■ **Activity**
Your copy should repeat the data that follows exactly and contain no image.

[Saved entries]
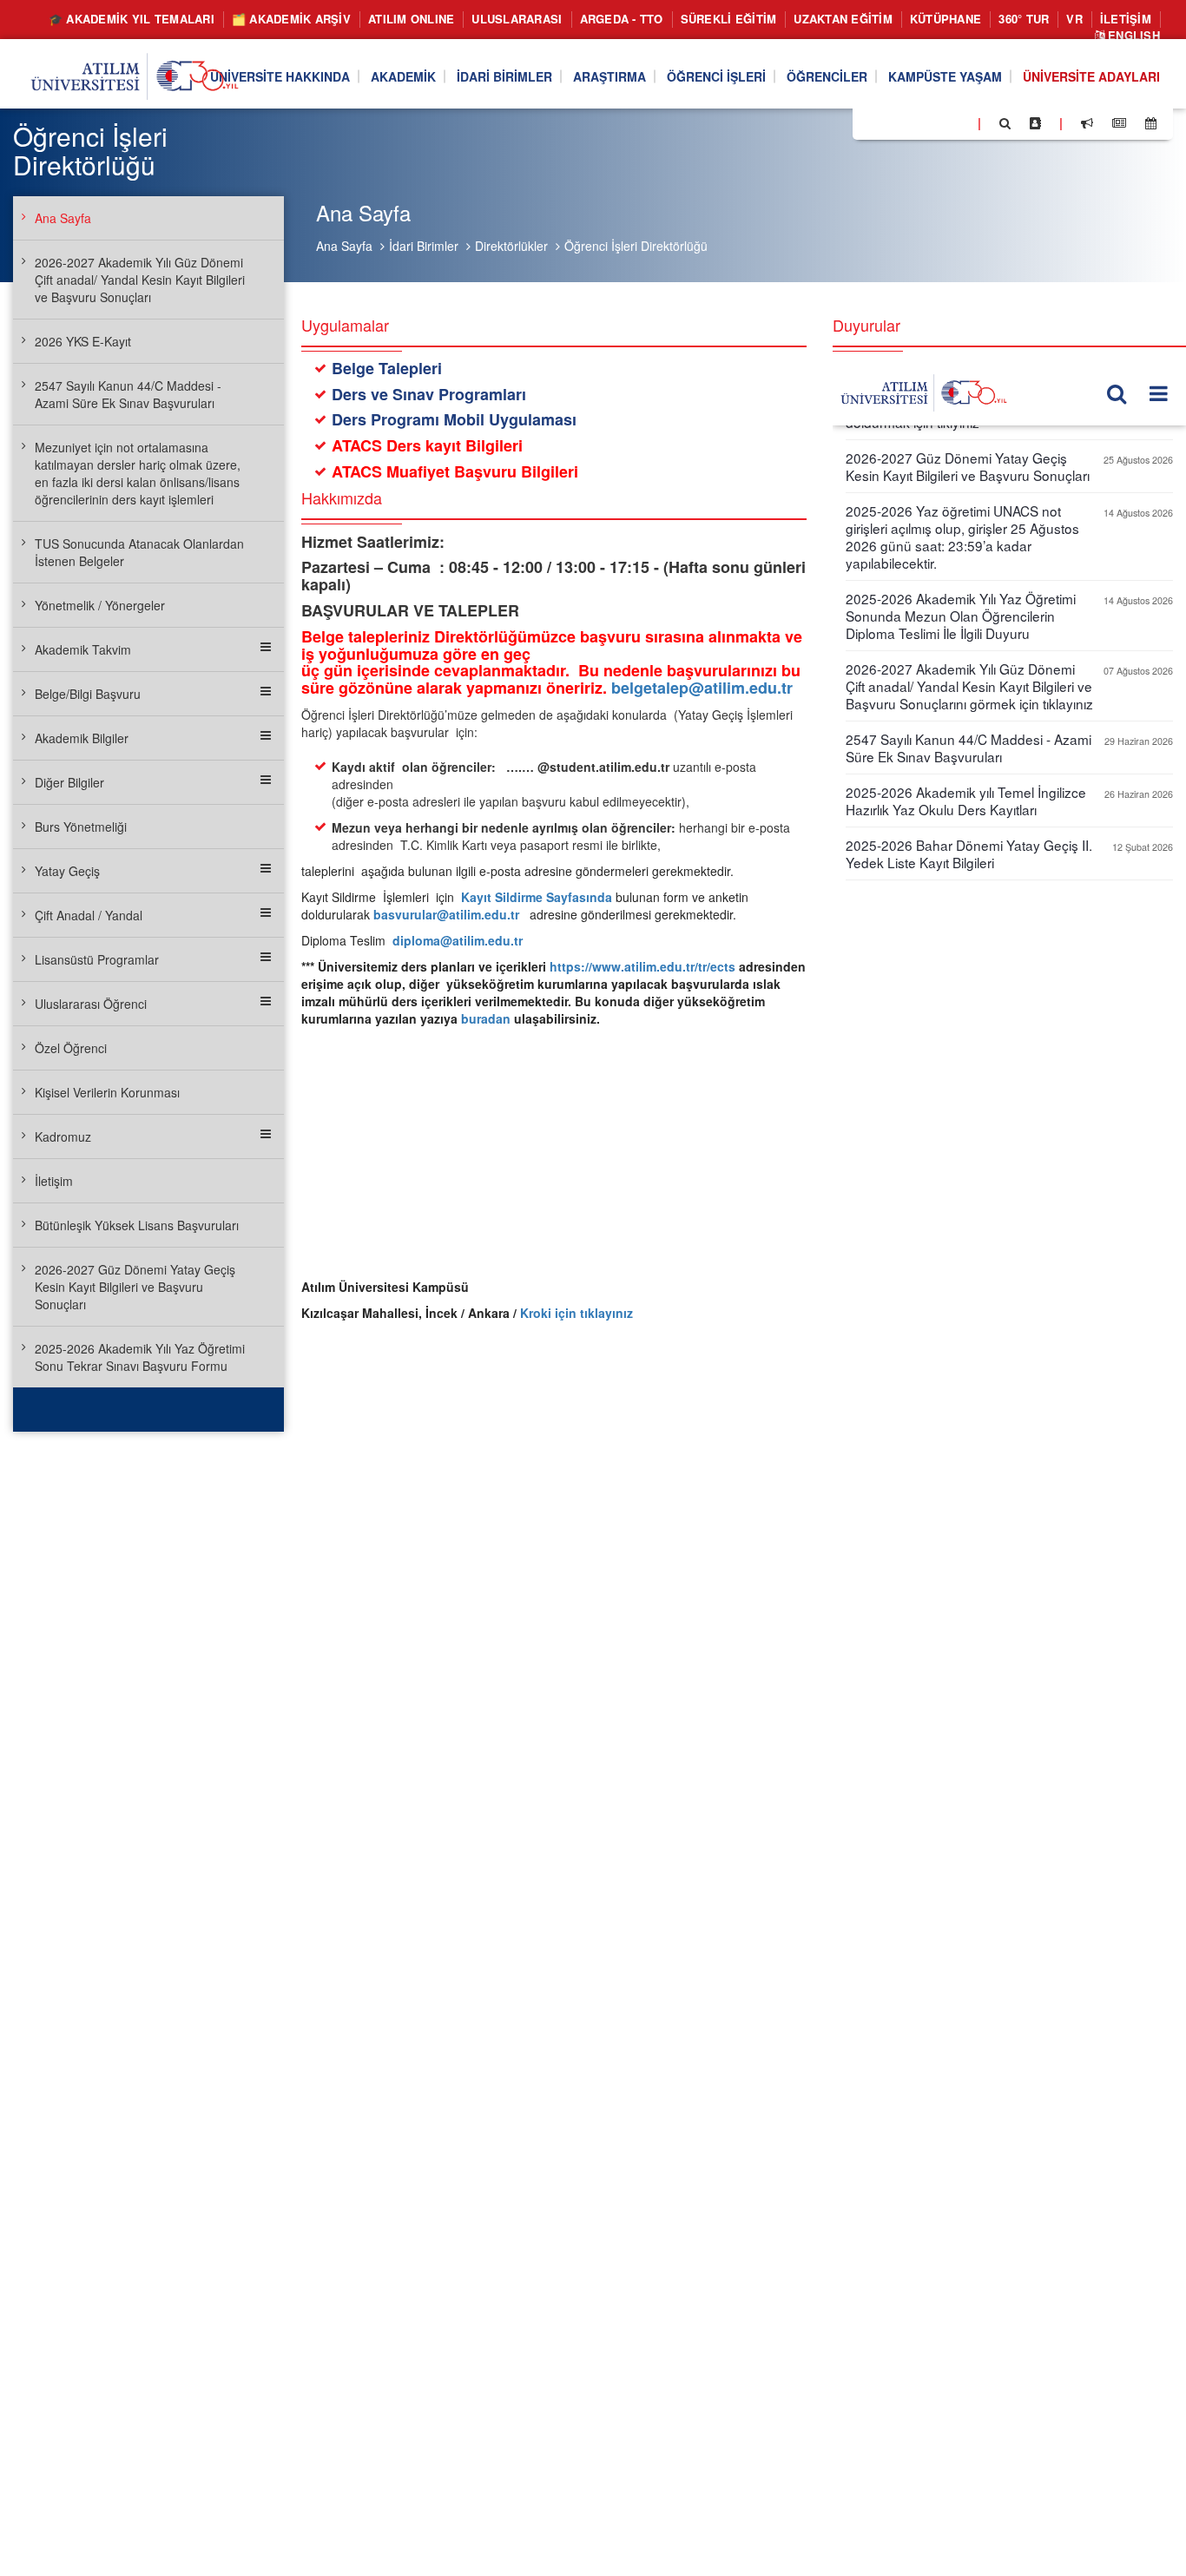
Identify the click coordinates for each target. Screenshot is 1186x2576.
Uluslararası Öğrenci (91, 1003)
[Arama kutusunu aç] (1005, 123)
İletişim (1125, 18)
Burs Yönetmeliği (81, 826)
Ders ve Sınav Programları (429, 394)
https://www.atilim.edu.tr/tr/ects (642, 966)
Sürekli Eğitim (729, 18)
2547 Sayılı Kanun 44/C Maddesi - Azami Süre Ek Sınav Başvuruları (128, 394)
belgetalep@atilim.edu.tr (702, 687)
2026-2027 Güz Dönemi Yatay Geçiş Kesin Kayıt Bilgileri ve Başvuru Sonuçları (135, 1287)
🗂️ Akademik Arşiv (291, 18)
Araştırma (609, 76)
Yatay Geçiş (67, 871)
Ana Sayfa (344, 245)
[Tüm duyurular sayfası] (1087, 123)
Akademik (403, 76)
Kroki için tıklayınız (576, 1312)
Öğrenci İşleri (716, 76)
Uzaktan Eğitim (843, 18)
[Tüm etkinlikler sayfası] (1151, 123)
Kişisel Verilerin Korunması (107, 1092)
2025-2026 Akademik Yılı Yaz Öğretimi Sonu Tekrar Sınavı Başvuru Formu (140, 1357)
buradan (486, 1018)
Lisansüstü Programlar (97, 959)
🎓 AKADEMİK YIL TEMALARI (131, 18)
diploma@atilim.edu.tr (457, 940)
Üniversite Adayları (1091, 76)
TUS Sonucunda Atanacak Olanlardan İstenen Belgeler (139, 552)
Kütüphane (945, 18)
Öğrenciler (827, 76)
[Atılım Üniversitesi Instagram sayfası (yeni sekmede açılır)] (935, 122)
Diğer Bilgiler (69, 782)
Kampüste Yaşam (945, 76)
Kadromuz (63, 1136)
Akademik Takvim (83, 649)
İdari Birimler (504, 76)
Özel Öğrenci (71, 1048)
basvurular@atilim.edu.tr (446, 914)
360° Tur (1023, 18)
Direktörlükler (511, 245)
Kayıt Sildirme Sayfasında (535, 897)
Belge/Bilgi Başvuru (88, 693)
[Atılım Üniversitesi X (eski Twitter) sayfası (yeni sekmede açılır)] (891, 124)
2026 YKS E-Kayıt (83, 341)
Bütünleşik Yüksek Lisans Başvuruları (137, 1225)
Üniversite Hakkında (280, 76)
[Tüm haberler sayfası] (1119, 123)
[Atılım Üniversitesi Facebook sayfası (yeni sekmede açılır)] (871, 122)
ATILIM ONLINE (411, 18)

■ **Answer**
Identify the click coordinates for each target. Screenshot is 1186x2576.
Uluslararası Öğrenci (91, 1003)
[Arama kutusunu aç] (1005, 123)
İletişim (1125, 18)
Burs Yönetmeliği (81, 826)
Ders ve Sınav Programları (429, 394)
https://www.atilim.edu.tr/tr/ects (642, 966)
Sürekli Eğitim (729, 18)
2547 Sayılı Kanun 44/C Maddesi - Azami Süre Ek Sınav Başvuruları (128, 394)
belgetalep@atilim.edu.tr (702, 687)
2026-2027 Güz Dönemi Yatay Geçiş Kesin Kayıt Bilgileri ve Başvuru Sonuçları (135, 1287)
🗂️ Akademik Arşiv (291, 18)
Araştırma (609, 76)
Yatay Geçiş (67, 871)
Ana Sayfa (344, 245)
[Tüm duyurular sayfası] (1087, 123)
Akademik (403, 76)
Kroki için tıklayınız (576, 1312)
Öğrenci İşleri (716, 76)
Uzaktan Eğitim (843, 18)
[Tüm etkinlikler sayfası] (1151, 123)
Kişisel Verilerin Korunması (107, 1092)
2025-2026 Akademik Yılı Yaz Öğretimi Sonu Tekrar Sınavı Başvuru Formu (140, 1357)
buradan (486, 1018)
Lisansüstü Programlar (97, 959)
🎓 AKADEMİK YIL TEMALARI (131, 18)
diploma@atilim.edu.tr (457, 940)
Üniversite Adayları (1091, 76)
TUS Sonucunda Atanacak Olanlardan İstenen Belgeler (139, 552)
Kütüphane (945, 18)
Öğrenciler (827, 76)
[Atılım Üniversitesi Instagram sayfası (yeni sekmede açılır)] (935, 122)
Diğer Bilgiler (69, 782)
Kampüste Yaşam (945, 76)
Kadromuz (63, 1136)
Akademik Takvim (83, 649)
İdari Birimler (504, 76)
Özel Öğrenci (71, 1048)
basvurular@atilim.edu.tr (446, 914)
360° Tur (1023, 18)
Direktörlükler (511, 245)
Kayıt Sildirme Sayfasında (535, 897)
Belge/Bilgi Başvuru (88, 693)
[Atılım Üniversitesi X (eski Twitter) sayfası (yeni sekmede açılır)] (891, 124)
2026 YKS E-Kayıt (83, 341)
Bütünleşik Yüksek Lisans Başvuruları (137, 1225)
Üniversite Hakkında (280, 76)
[Tüm haberler sayfası] (1119, 123)
[Atılım Üniversitesi Facebook sayfası (yeni sekmede açılır)] (871, 122)
ATILIM ONLINE (411, 18)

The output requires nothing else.